Conoscendo Lydia, ci è venuta in mente una canzone degli Smashing Pumpkins, Butterfly with butterfly wings. Ci sembra di intravedere la stessa rabbia, la stessa sensazione di essere in una gabbia ai margini della società, con l’impressione che sia il resto del mondo a essere un vampiro che cerca di mangiarti: sono sentimenti che uniscono tutte le persone adolescenti/giovani in qualsiasi epoca, quindi anche una vampira che è fuori dal tempo?

Che frase perfetta «con l’impressione che il resto del mondo sia un vampiro che cerca di consumarti»: incarna il libro e i sentimenti di Lydia. Lei è il vampiro in questo romanzo, ma sono gli esseri umani i personaggi più pericolosi e i più vampirici. Penso che ci sia qualcosa di senza tempo in alcune delle cose che Lydia prova: si sente un’estranea, diversa, sola, e per di più come vampiro è condannata a rimanere giovane per sempre. Mentre scrivevo questo libro, un’amica che ha più di sessant’anni mi ha detto che si sente ancora una bambina. Il vampiro è una metafora per molte cose che tutti noi proviamo come esseri umani: la solitudine, il sentirci diversi, il sentirci giovani dentro, il sentirci ancora bambini in alcune situazioni. Questi sentimenti ci uniscono indipendentemente dall’età, dal luogo o dall’epoca in cui viviamo.

Qual è il tuo personaggio preferito di Buffy? E quale quello di Lydia, secondo te?

È difficile scegliere tra Spike e Drusilla! Amo Spike: è davvero un’ottima rappresentazione di un vampiro. Non è dolce, misterioso, seducente e idealizzato come Angel. Spike è impacciato, distratto, un po’ sfortunato e moralmente discutibile. È molto umano: non del tutto buono e non del tutto cattivo. Ma amo anche Drusilla, Juliet Landau la interpreta così bene. Per certi versi è fragile, ma è anche spaventosamente potente; piange per cose come le bambole e ha bisogno che qualcuno si prenda cura di lei, ma poi uccide solo con un’unghiata, ed è emotivamente instabile – ansiosa, depressa e per un po’ non mangia. Il mondo sembra quasi troppo per lei. 

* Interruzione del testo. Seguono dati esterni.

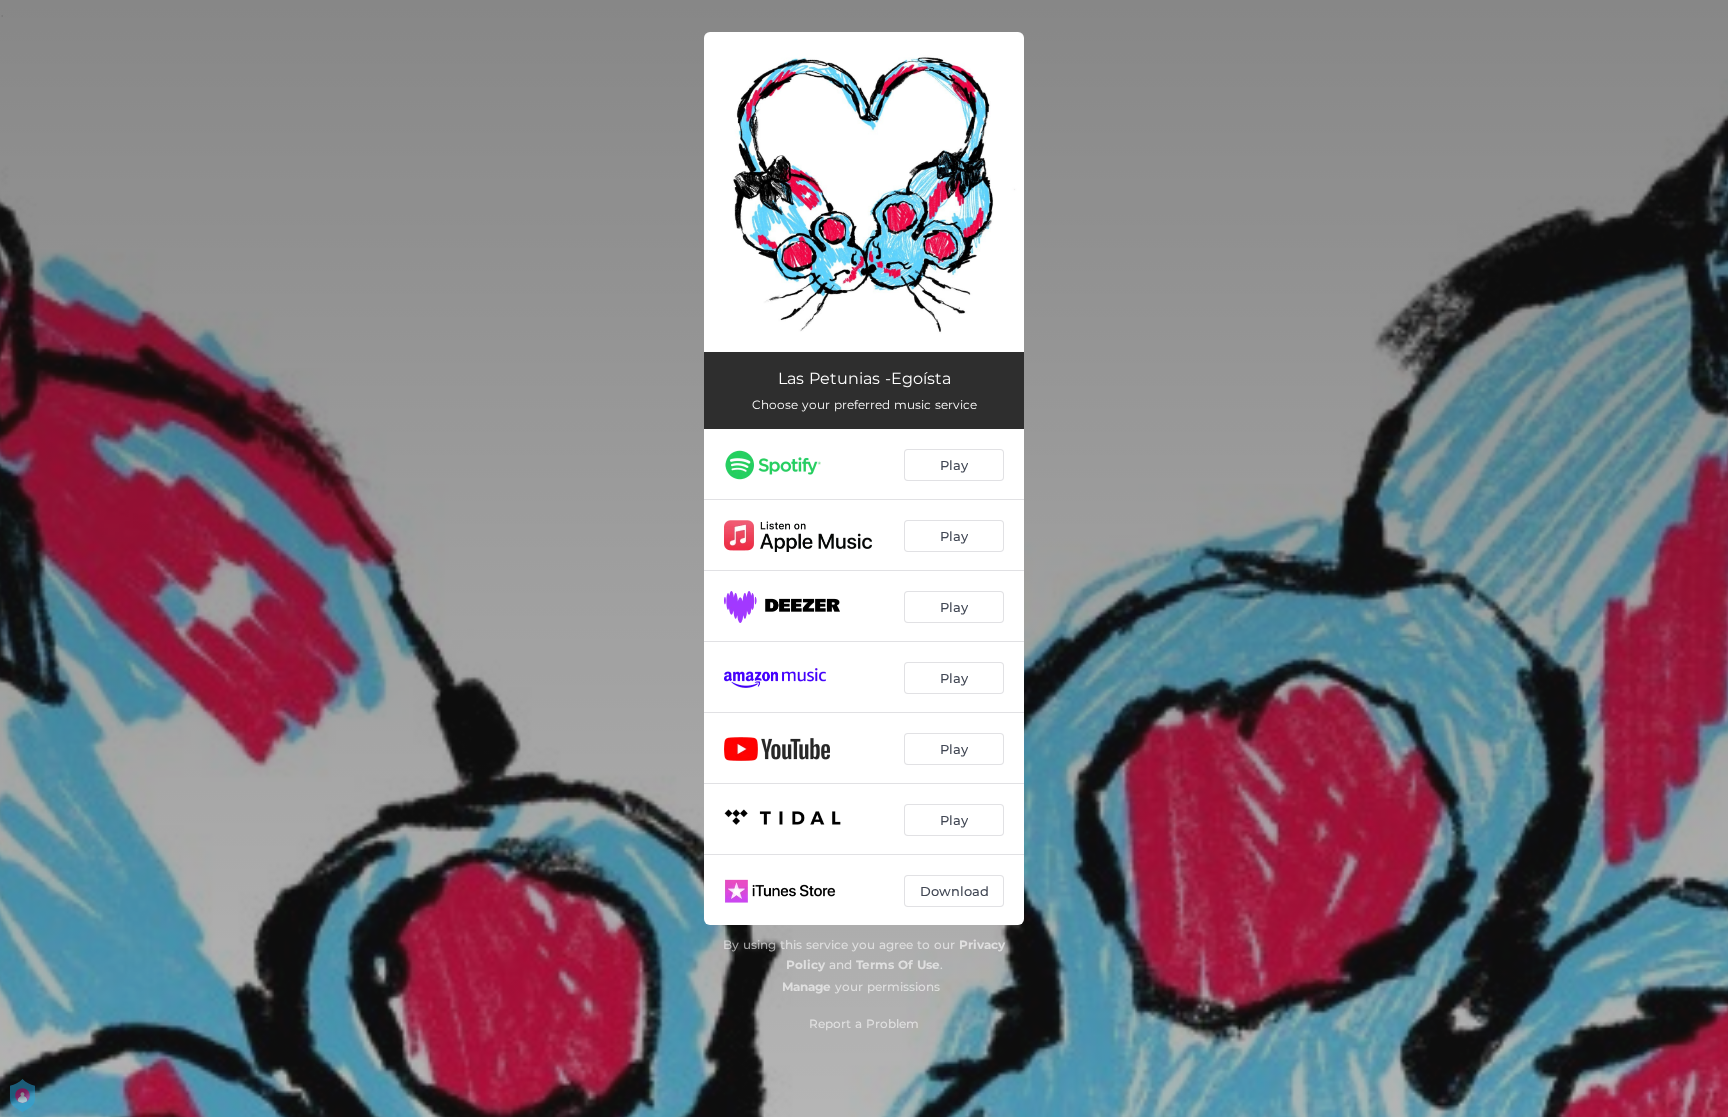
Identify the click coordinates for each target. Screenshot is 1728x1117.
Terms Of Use (898, 964)
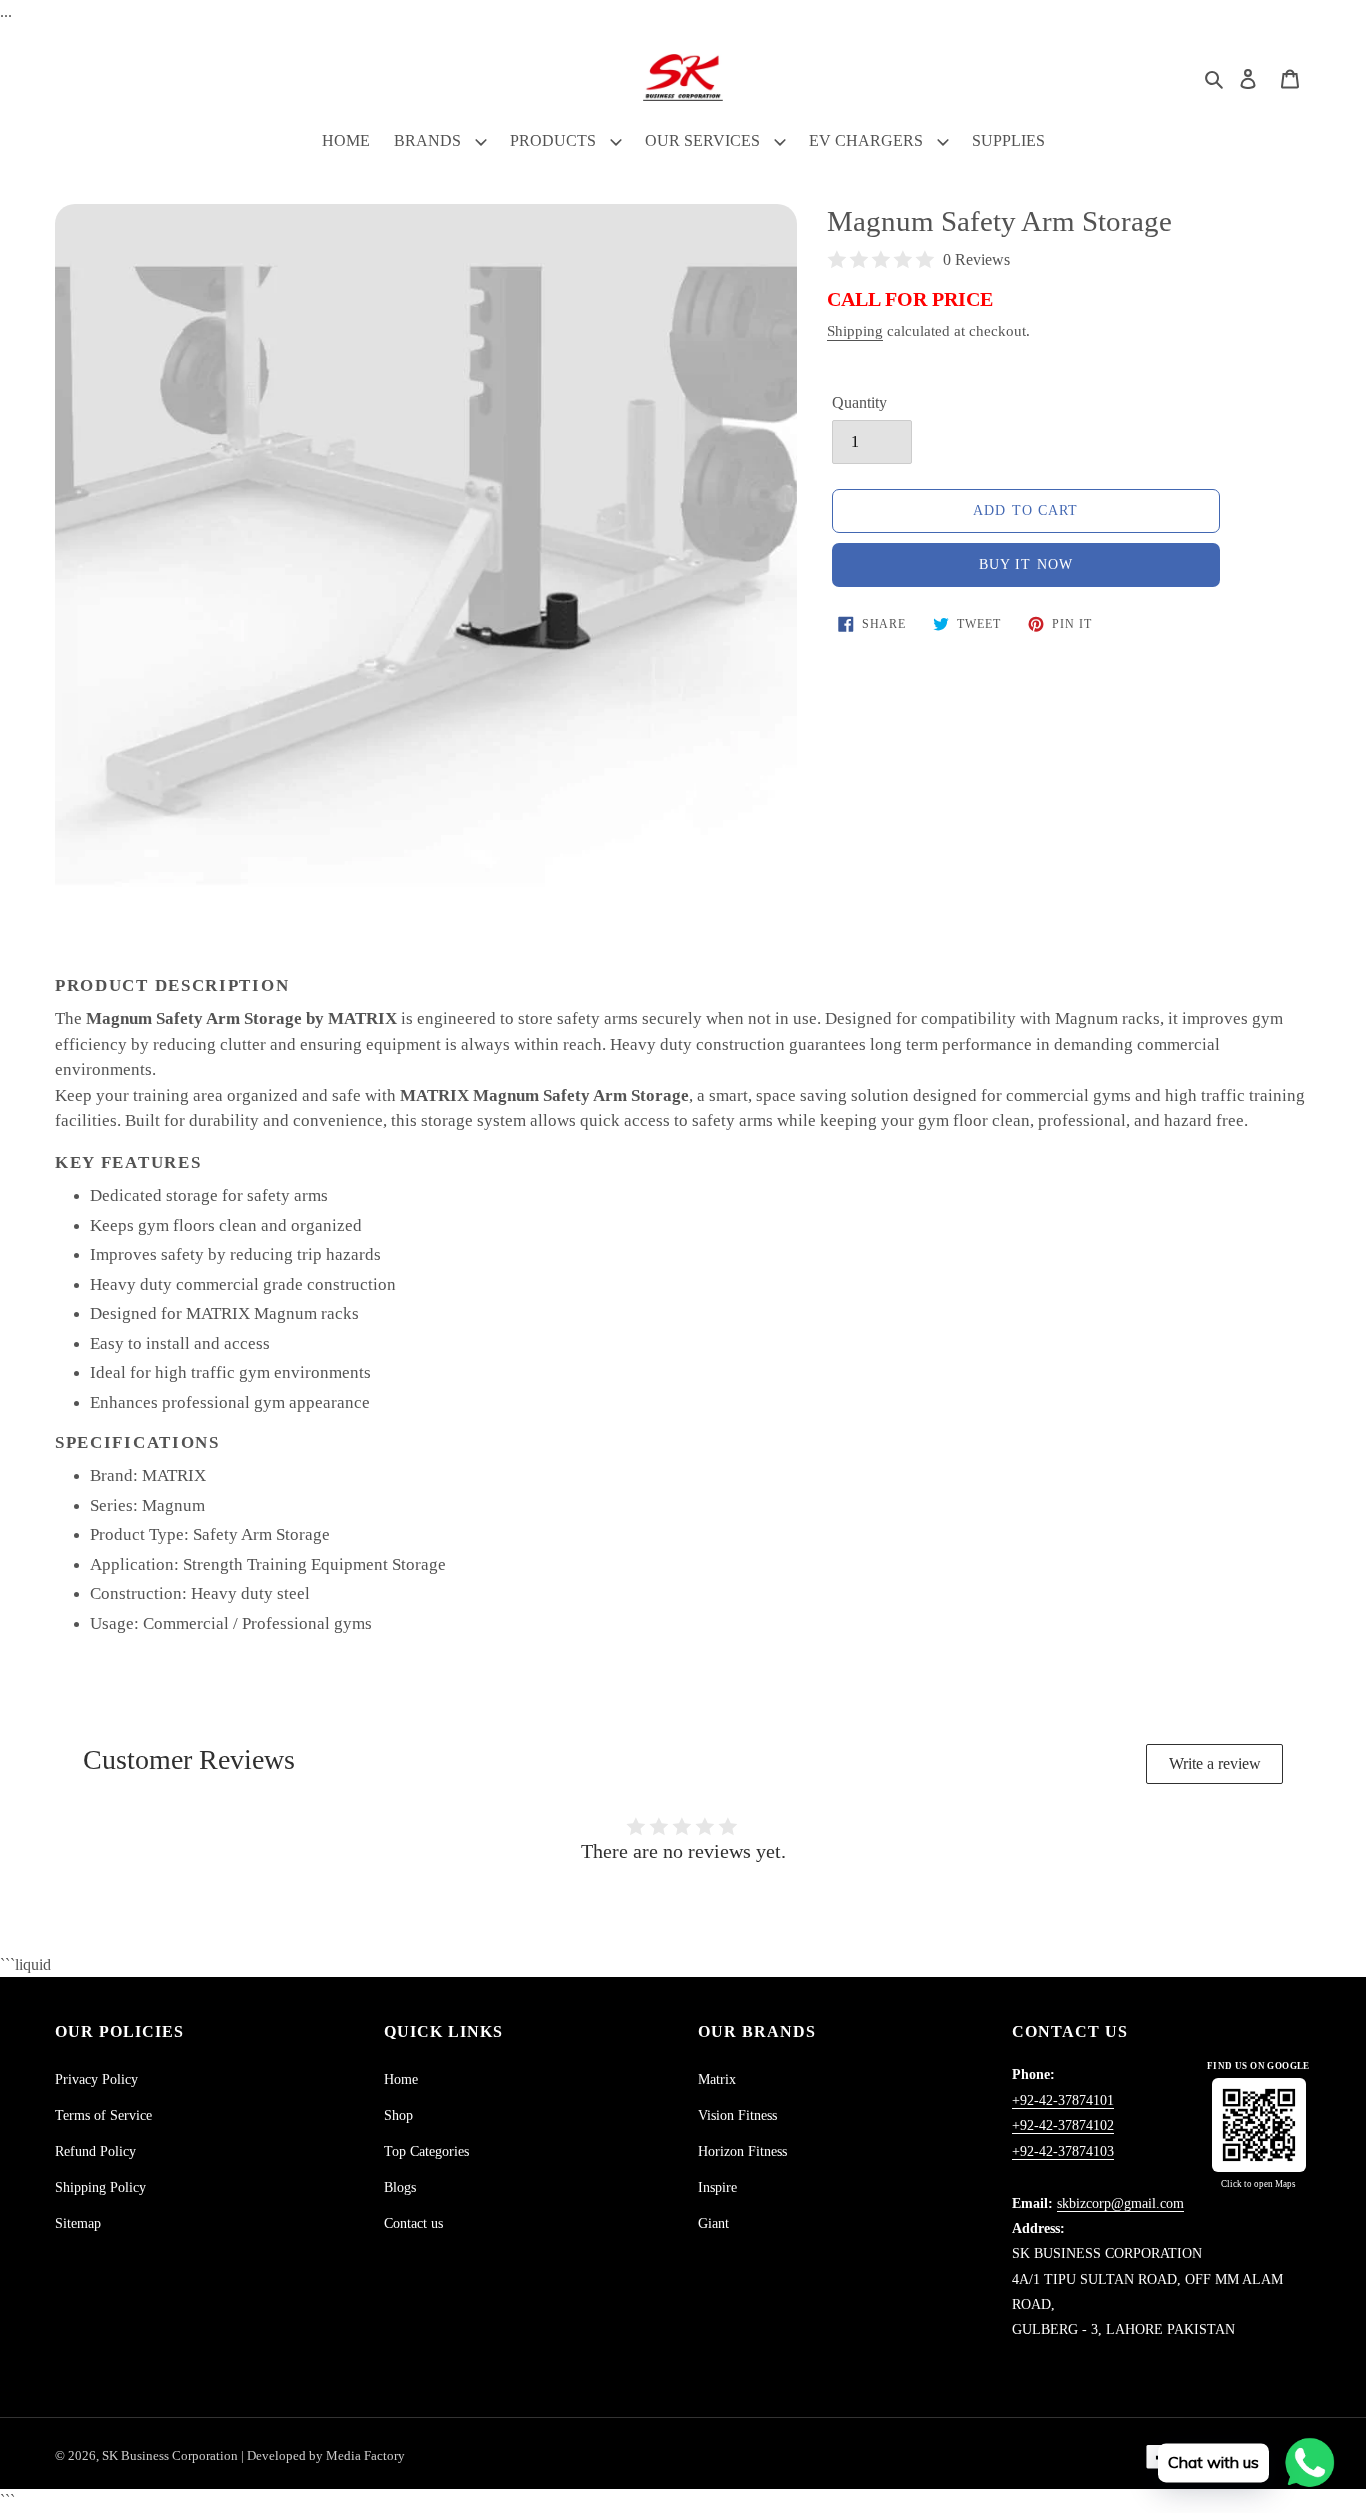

Ho sempre amato l’idea che Lydia desiderasse essere Buffy. In un certo senso, guardare Buffy è per lei una forma di autolesionismo: sta guardando una serie tv su una donna che uccide i vampiri! Ma credo che il suo personaggio preferito sarebbe Joyce, la madre di Buffy. Lydia ha un rapporto difficile con la sua di madre, ma la ama profondamente. Posso immaginarla che guarda, in Buffy, questa rappresentazione idealizzata, quasi troppo perfetta, di una madre; posso immaginarla mentre, con gli occhi fissi sullo schermo, desidera così tanto che anche sua madre sia come Joyce.